▶ **Task objective**
In the records that follow, show each line where the word "icon" is present.

____________________

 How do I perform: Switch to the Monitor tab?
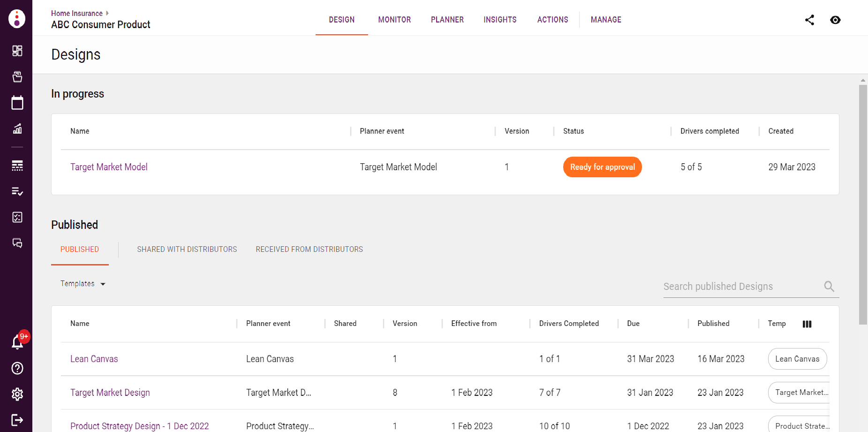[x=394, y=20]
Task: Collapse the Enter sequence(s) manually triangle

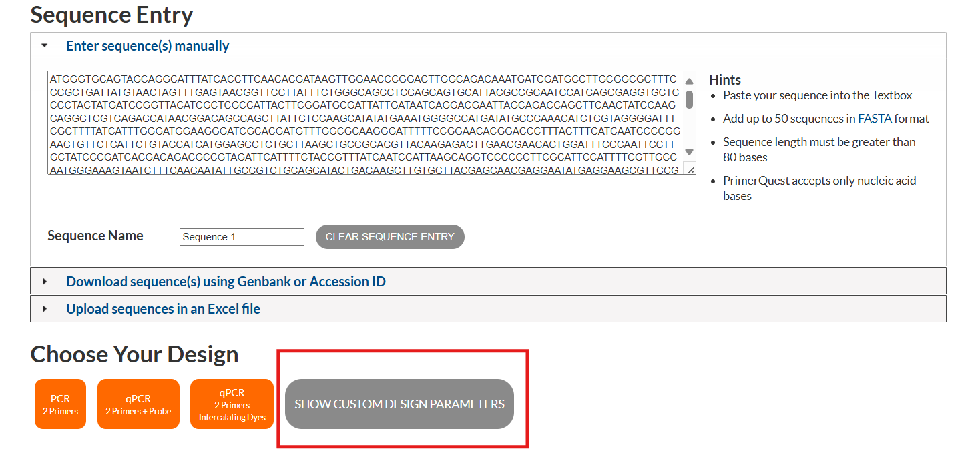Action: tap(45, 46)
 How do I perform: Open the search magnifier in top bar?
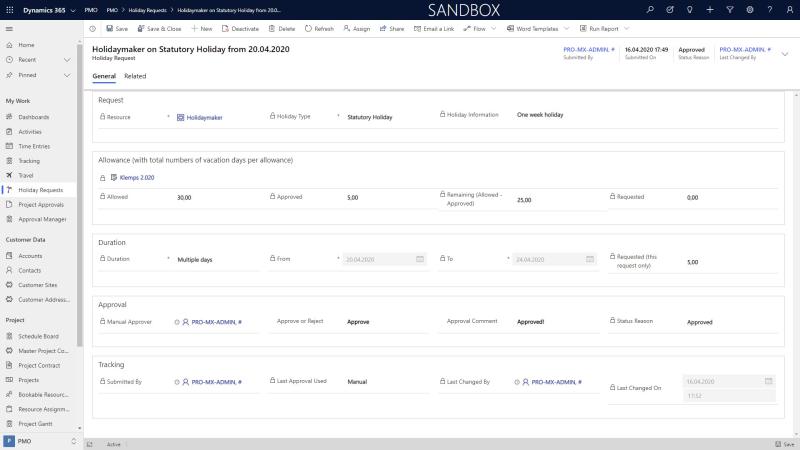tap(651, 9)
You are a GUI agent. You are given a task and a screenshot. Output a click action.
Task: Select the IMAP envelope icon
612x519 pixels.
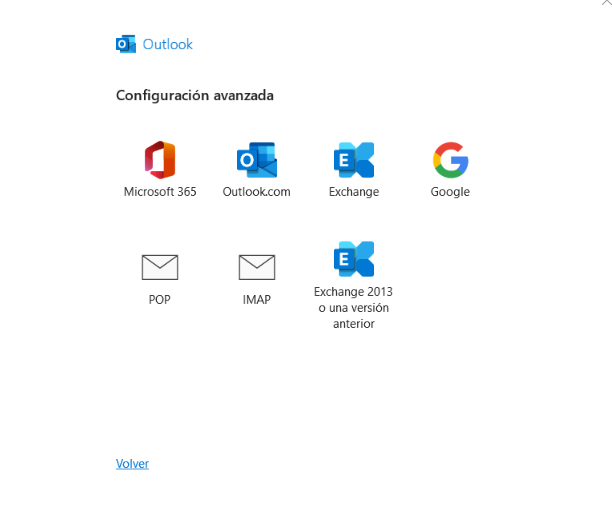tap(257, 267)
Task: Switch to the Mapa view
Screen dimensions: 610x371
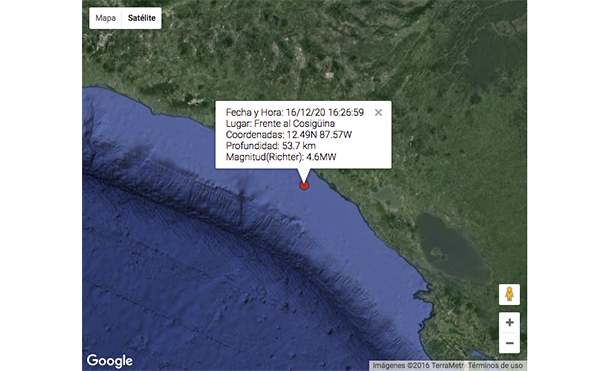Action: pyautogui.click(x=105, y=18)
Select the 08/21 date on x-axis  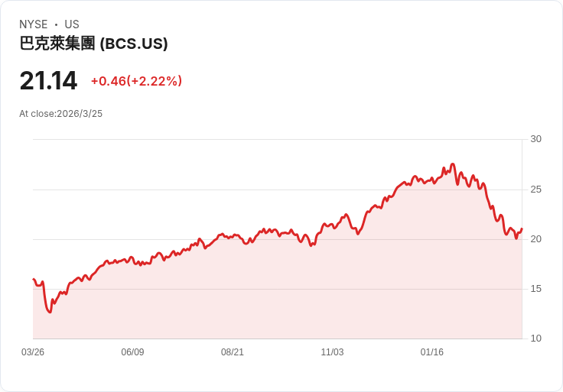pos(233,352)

____________________

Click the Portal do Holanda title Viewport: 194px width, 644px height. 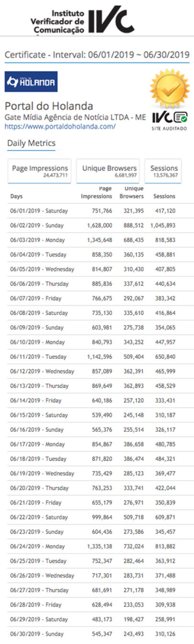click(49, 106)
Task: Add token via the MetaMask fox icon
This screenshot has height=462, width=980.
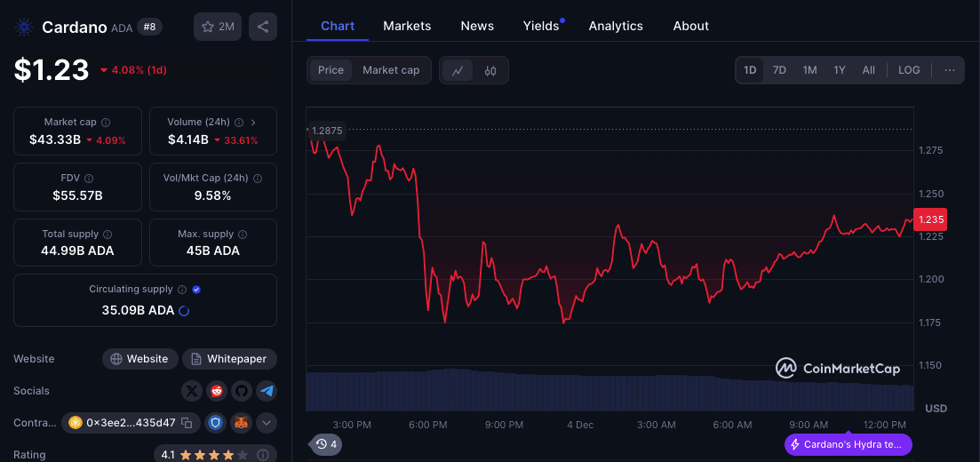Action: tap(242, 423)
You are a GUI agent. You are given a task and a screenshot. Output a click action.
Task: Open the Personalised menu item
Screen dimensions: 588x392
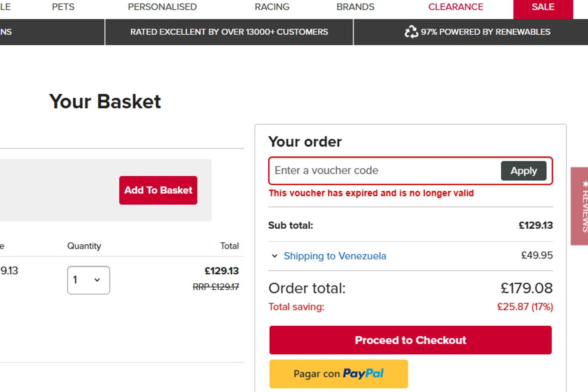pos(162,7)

____________________

▶ **Exercise result**
Task: Select the IMAP envelope icon
Task: Add token via the MetaMask fox icon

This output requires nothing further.